[Extracted records]
--------------------------------------------------

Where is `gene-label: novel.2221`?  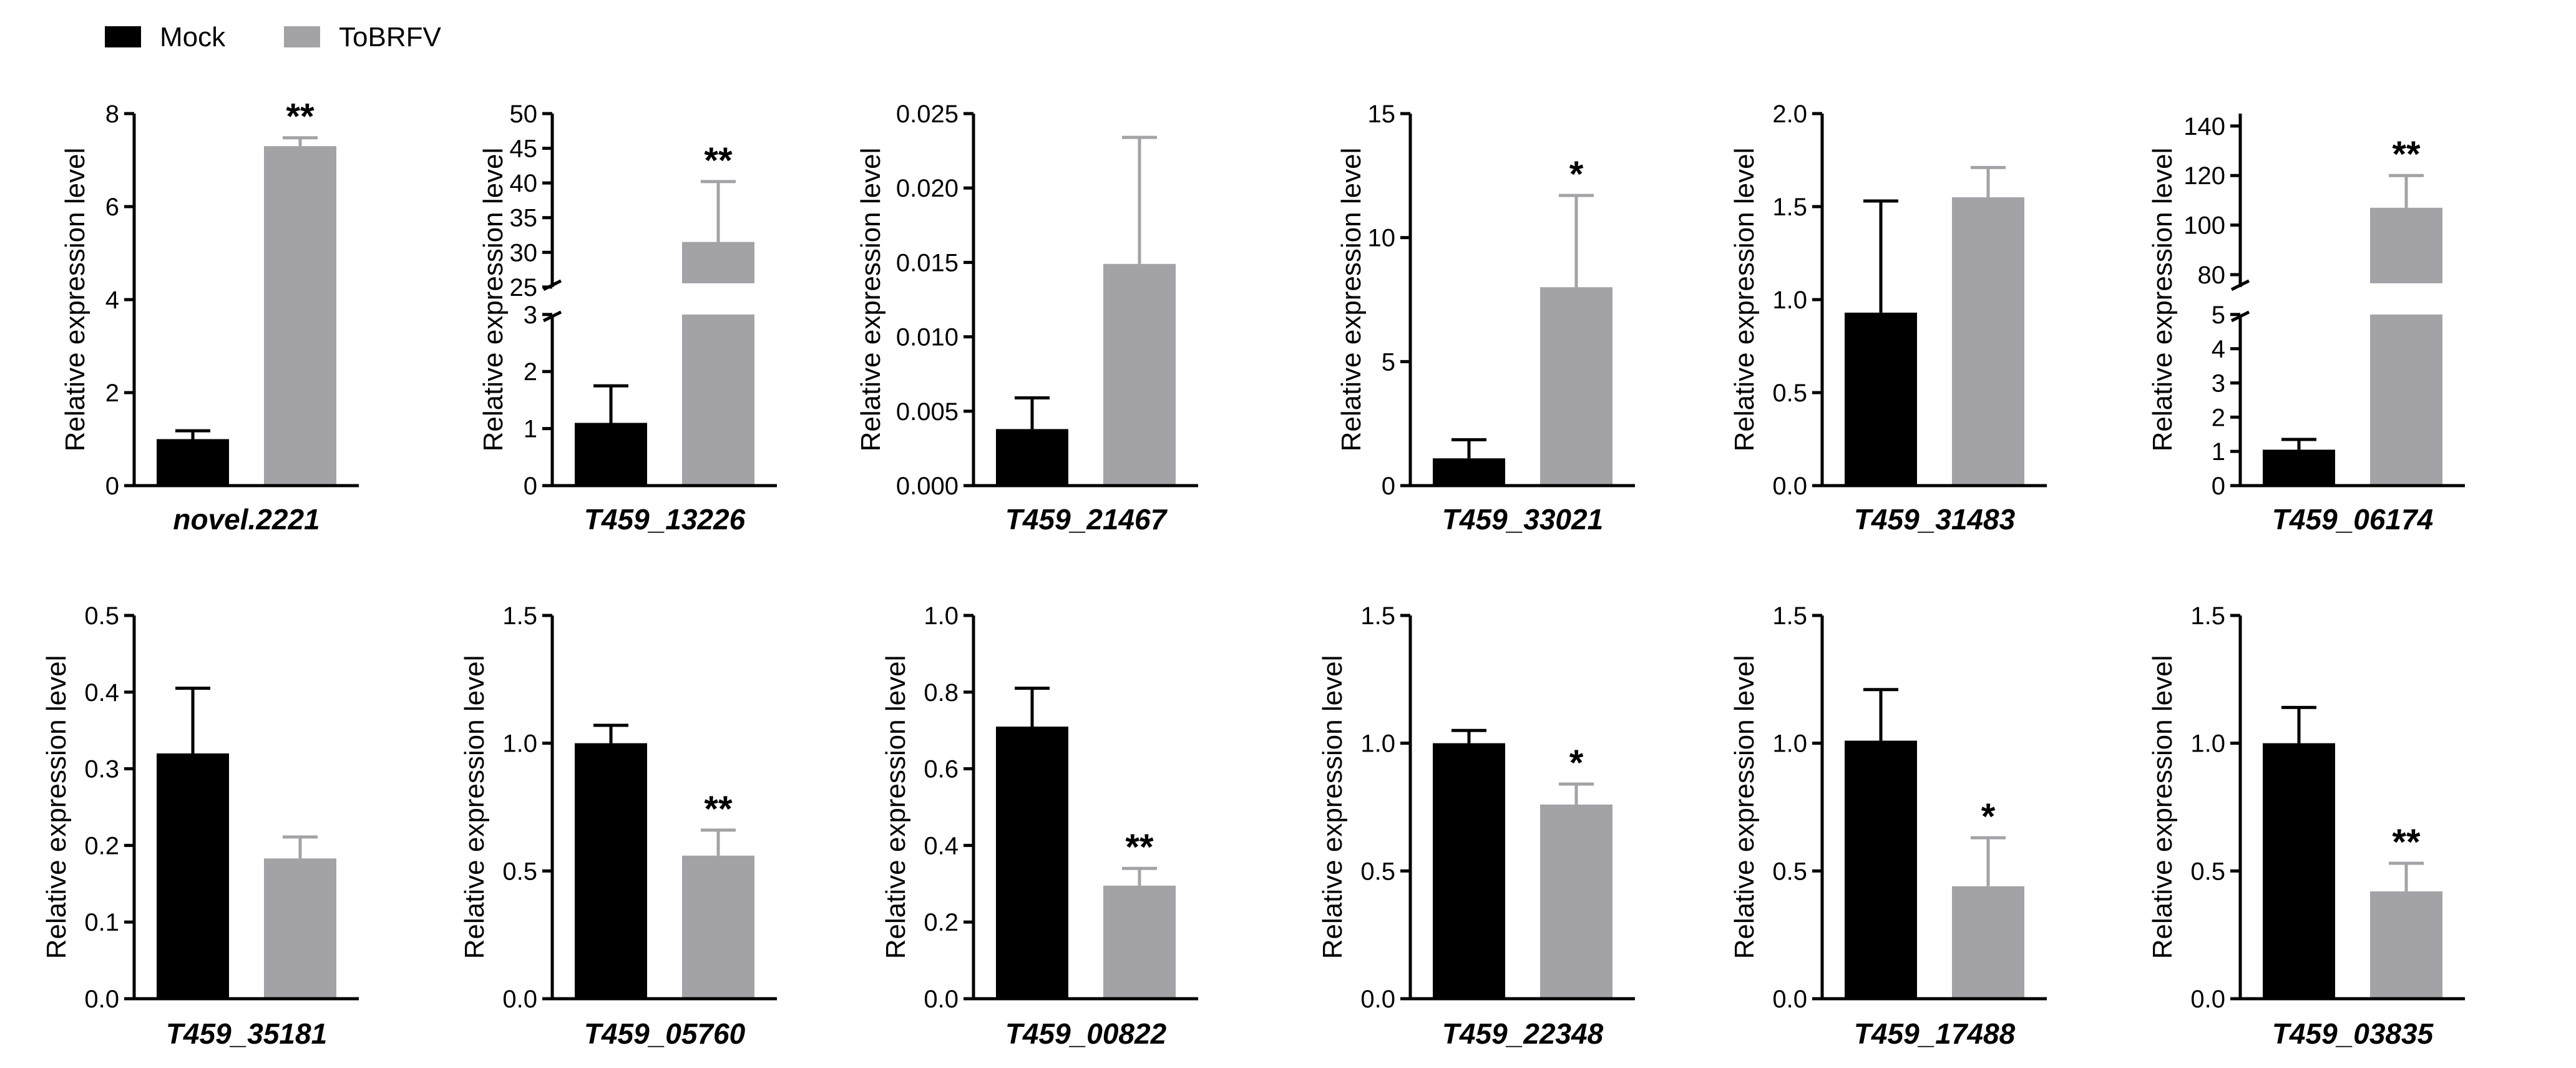
gene-label: novel.2221 is located at coordinates (246, 520).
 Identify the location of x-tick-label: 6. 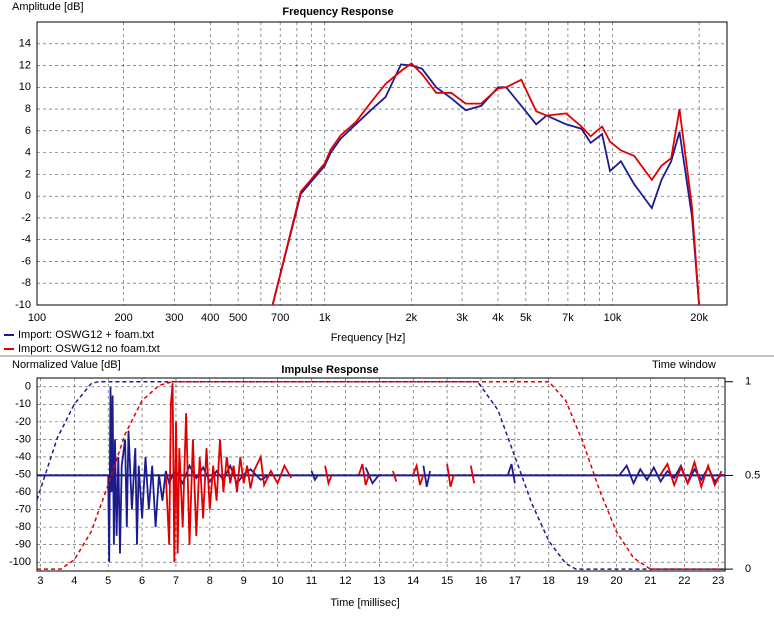
(142, 581).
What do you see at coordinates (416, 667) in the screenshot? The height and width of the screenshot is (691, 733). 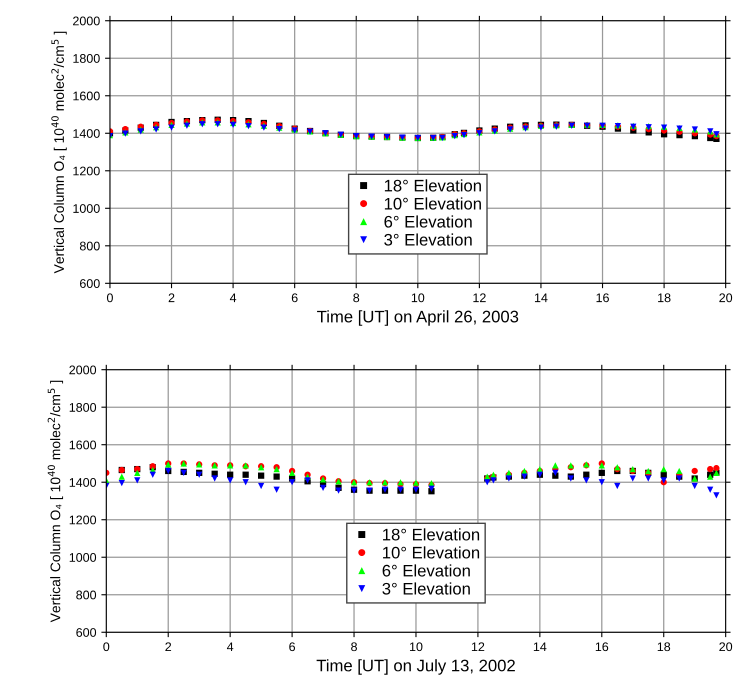 I see `x-axis-title: Time [UT] on July 13, 2002` at bounding box center [416, 667].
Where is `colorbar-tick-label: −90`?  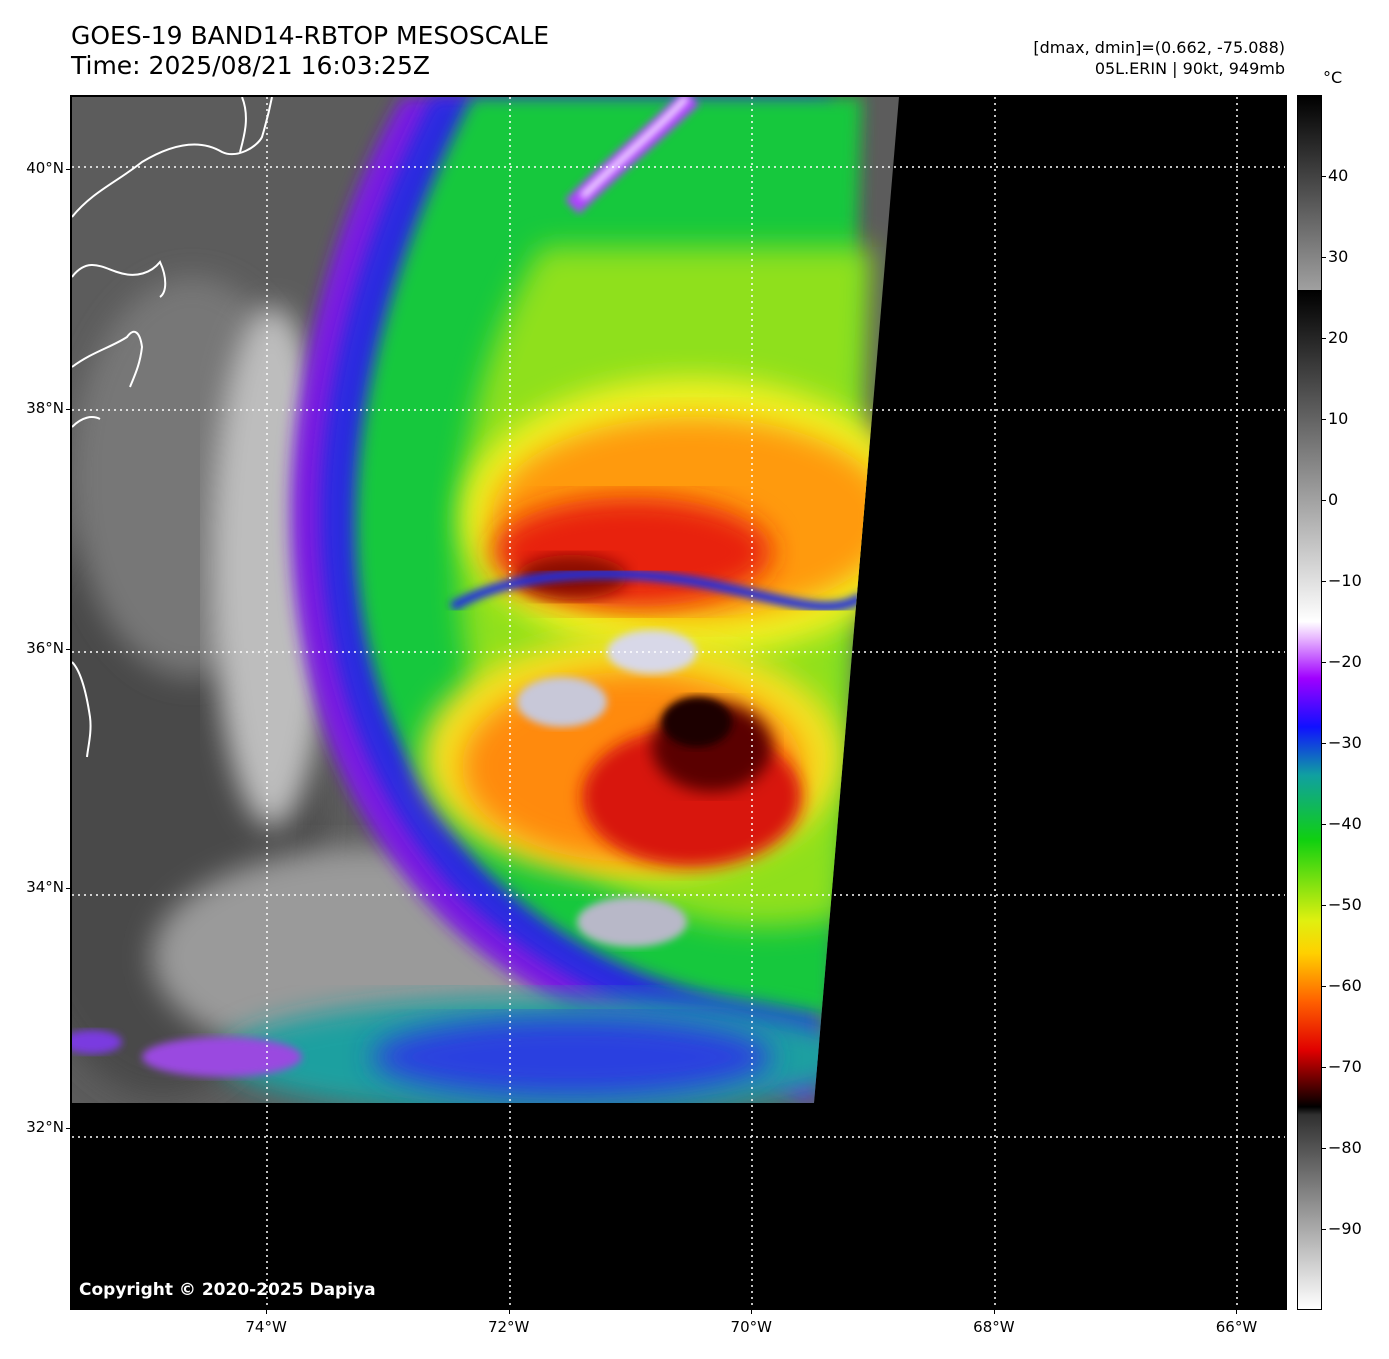
colorbar-tick-label: −90 is located at coordinates (1345, 1228).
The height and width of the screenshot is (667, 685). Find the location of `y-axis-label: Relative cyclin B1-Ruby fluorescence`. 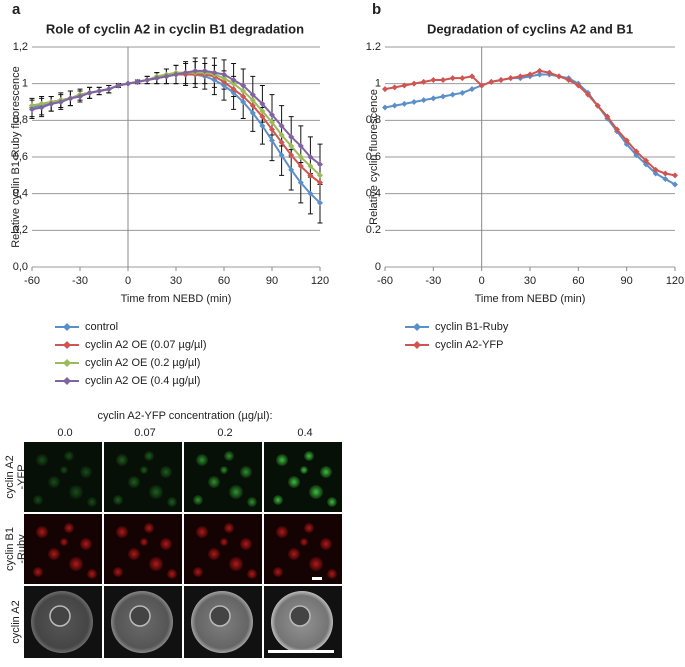

y-axis-label: Relative cyclin B1-Ruby fluorescence is located at coordinates (16, 157).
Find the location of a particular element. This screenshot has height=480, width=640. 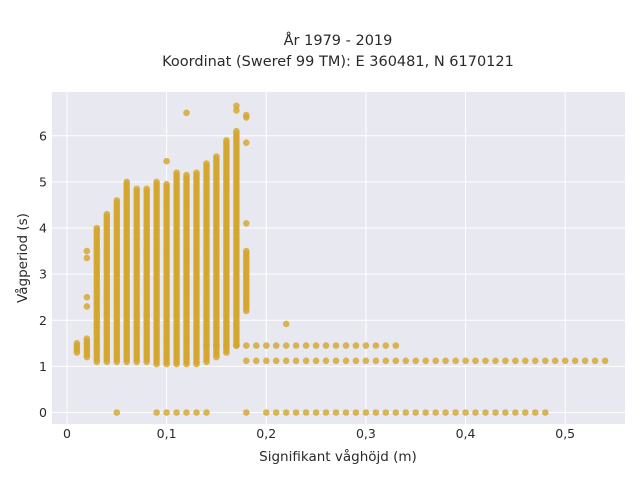

chart-title-line1: År 1979 - 2019 is located at coordinates (338, 40).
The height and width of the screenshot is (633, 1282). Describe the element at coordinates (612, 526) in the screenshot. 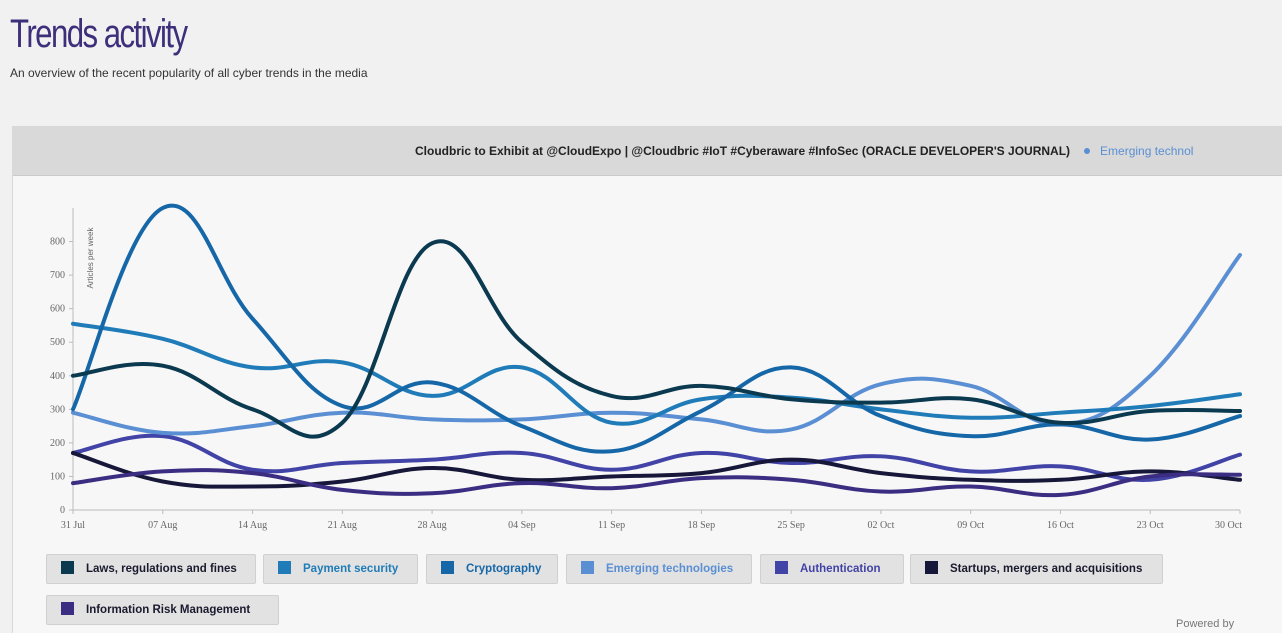

I see `x-tick-label: 11 Sep` at that location.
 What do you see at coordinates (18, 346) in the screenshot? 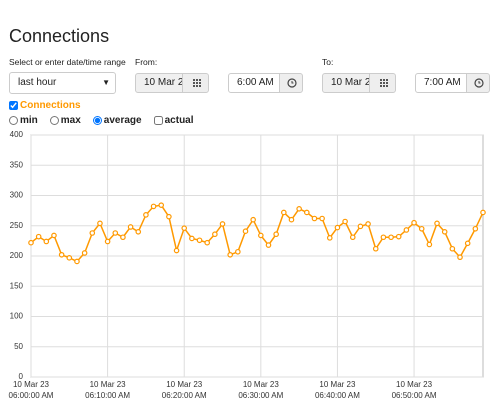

--------------------------------------------------

> **Work item**:
Reproduce the lines of the records verbatim, starting at the line containing "Find the location of a" and continuing through the end of the records, with both ends included. Omit the pictures from your answer.

> **Response below**:
Find the location of a particular element. This screenshot has height=480, width=640. 

chart-title-line1: År 1979 - 2019 is located at coordinates (338, 40).
The height and width of the screenshot is (633, 1282). Describe the element at coordinates (612, 526) in the screenshot. 

I see `x-tick-label: 11 Sep` at that location.
 What do you see at coordinates (18, 346) in the screenshot? 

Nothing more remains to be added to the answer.